The high end comes from the state’s experience with VIEW, which the analysis estimates would result in an additional 33,000 people who would remain uninsured and reliant on other forms of public care, such as emergency room treatment subsidized by the state and federal governments.
“High touch” approach
In the fiscal year that begins July 1, the “high touch” program would cost the state more than $51 million and local governments, which administer Medicaid eligibility and enrollment through their social services departments, more than $30.3 million. Those estimated costs would rise to almost $64 million for the state and $33.6 million for localities in the second year.

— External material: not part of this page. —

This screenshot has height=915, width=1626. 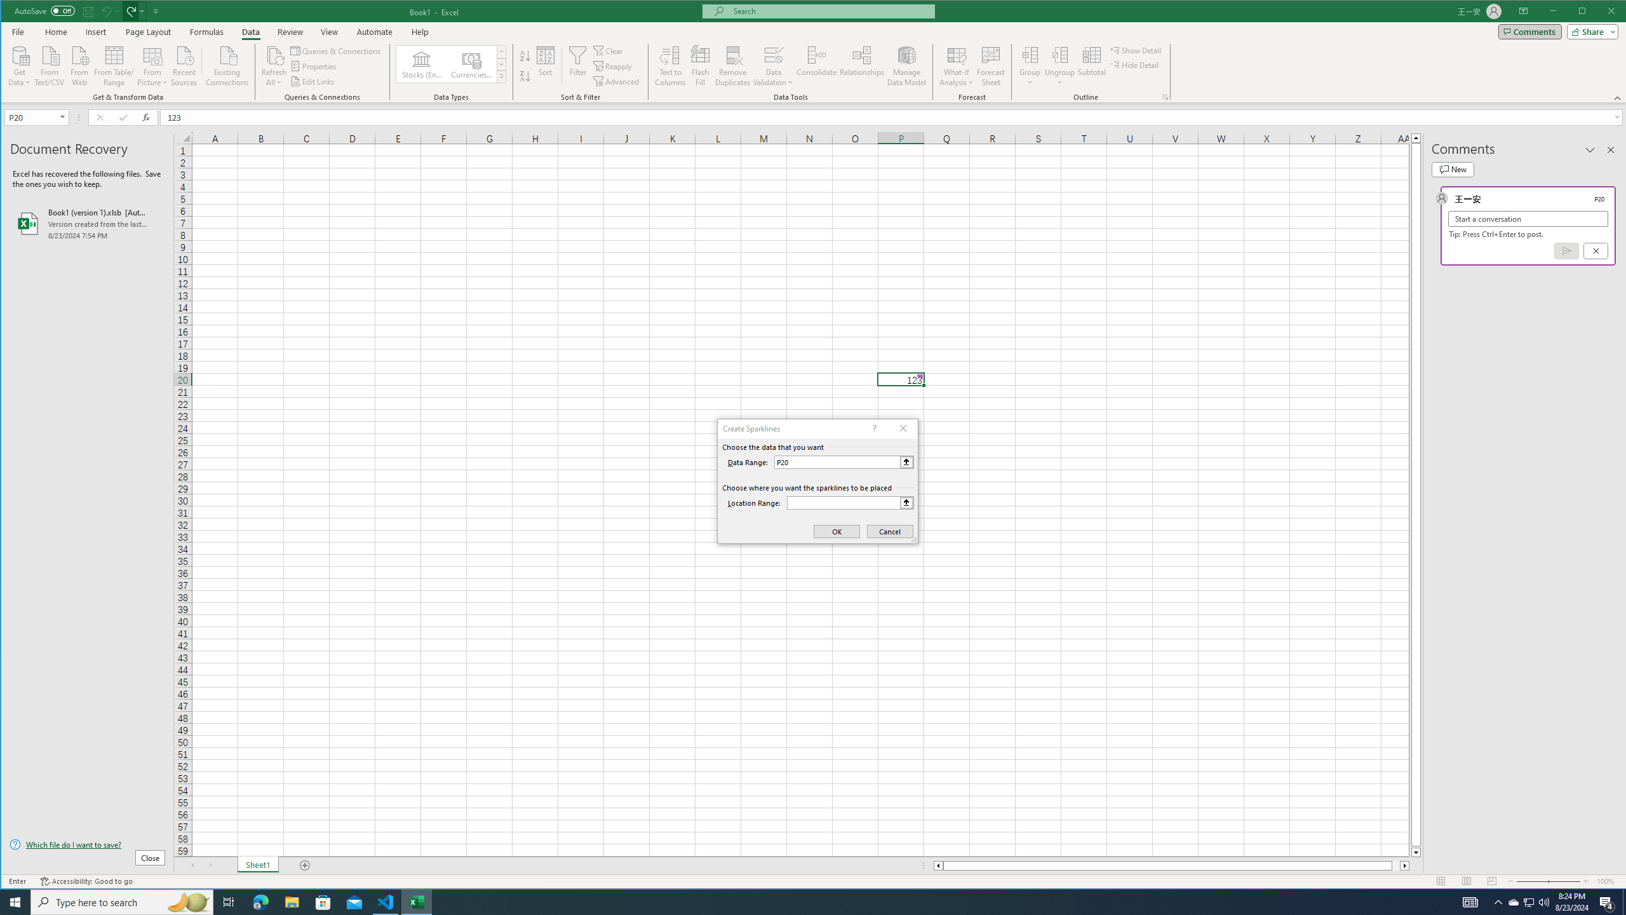 What do you see at coordinates (79, 65) in the screenshot?
I see `'From Web'` at bounding box center [79, 65].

The “high touch” approach assumes the state and localities would provide “comprehensive case management, employment assistance and monitoring services,” the new analysis states.
However, the estimated cost of $2,300 a person is almost twice the rate in Indiana, which pays about $1,100 a person to assess their skills, provide training, help them search for work and track their efforts.
“Low touch” approach
The “low touch” approach “assumes a nominal amount of time” spent by staff members to provide minimal oversight of compliance with work requirements while relying instead on the individuals to verify they have met the requirements. Under this approach, fewer than 16,000 people would choose to remain uninsured and administration would cost about $53 a person each year.
Consequently, the estimated costs would fall to about $3.8 million for the state and less than $1 million for localities the first year, and $7.6 million for the state and $1 million for localities the second year.
The analysis says it could not estimate how those estimated costs would be spread among the local governments that administer Medicaid eligibility requirements. “However, it is necessary to acknowledge the impact of any additional responsibilities being placed on local (social services) departments and workers,” it states.